1. Get regular sleep. Being well rested will make it easier for you to think clearly and feel less overwhelmed. If sleep gets disrupted by stress, try a hot bath, relaxing music, calming herbal tea, or warming socks* before bed.
2. Exercise regularly. Exercise comes in many different forms and not all forms are stress-relieving for everyone. You need to use one that works for you, whether it is aerobic, meditative, or a combination.
3. Breathe into your abdomen with your diaphragm. Deep, rhythmic breathing puts your nervous system into a restful state, which will reduce stress, improve immunity, and provide greater mental clarity. This type of breathing is especially effective when combined with meditation.
4. Get massage or acupuncture. Touch is very healing- it creates relaxation, supports immunity, detoxifies, and reconnects us to our bodies. Massage or acupuncture can immediately reduce stress to break the stress-response cycle where feeling stressed out generates more stress. Acupuncture is also very effective for restoring sleep.
5. Limit dairy, junk foods, and sugar. Stress is hard on the body, and these foods don’t provide your body with the nutrition it needs. Sugar may give you an energy burst at first, but causes energy crashes later. A whole foods diet is your best bet, especially with warm, cooked foods as the weather gets colder. Make sure to eat breakfast!
6. Drink enough water. Your body and brain are made up primarily of water and when you are feeling “fried” from stress, there’s a good chance, you’re dehydrated. Dehydration can also cause fatigue, so before you reach for a cup of coffee, have a glass of water, and then see if you still want the coffee.
7. Take extra B vitamins. B vitamins are essential to many enzyme reactions and systems. Stress depletes B vitamins and being deficient in B vitamins will make it even harder for you to handle stress. Food sources of B vitamins include seeds, legumes, meat, eggs, many dark green vegetables, yeast, and many whole grains. A B-complex is the best supplement to ensure the correct balance among all the individual B vitamins.

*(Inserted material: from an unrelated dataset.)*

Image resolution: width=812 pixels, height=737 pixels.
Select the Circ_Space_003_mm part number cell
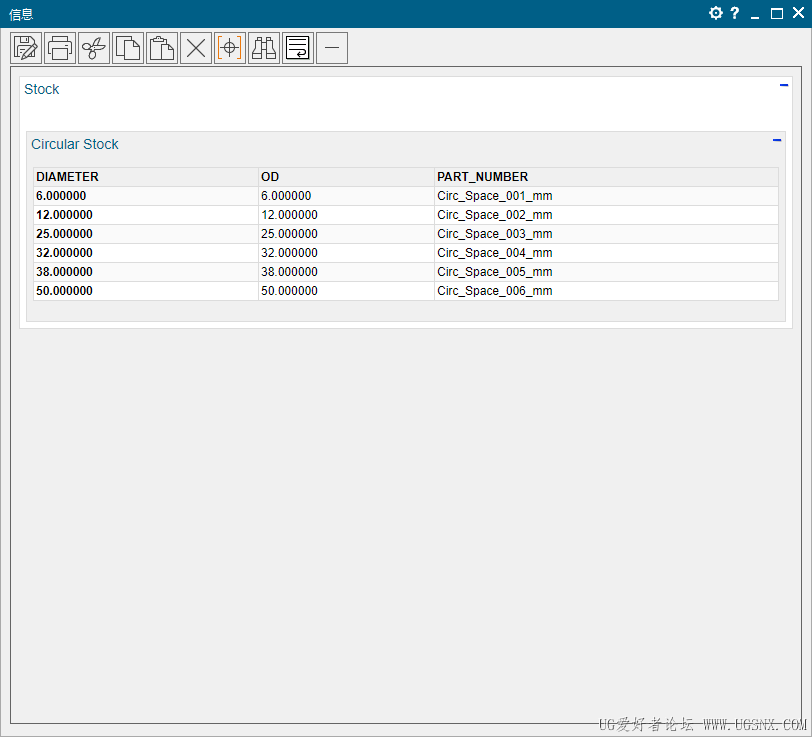click(x=494, y=234)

8. Do daily shower hydrotherapy. End your shower with a cool spray starting with your extremities and ending with your torso. This will invigorate you and boost your circulation.
9. Give yourself creative outlets. This doesn’t have to mean painting the next Mona Lisa- it should be something you enjoy and for however much time you can give. Stress tends to tighten things up, so try more free-form styles (try fingerpaints or crayons on big pieces of paper), and just let yourself express without worrying about the finished product. Also try keeping a journal by your bed and write at the end of the day to let go of thoughts that might keep you awake. Try starting your day with journaling to release fears or concerns you have for the day- you may find yourself coming up with creative solutions through free-writing.
10. Take breaks through the day. It is easy to go for hours without taking a break, but this will only increase the stress of your day. Set timers to remind you to take a break- even if it is only for a few minutes to get up and stretch or walk around. Sometimes we need reminders that the world will not end if we take a 5 minute break. You’ll be able to come back feeling more refreshed, especially if you can get outside.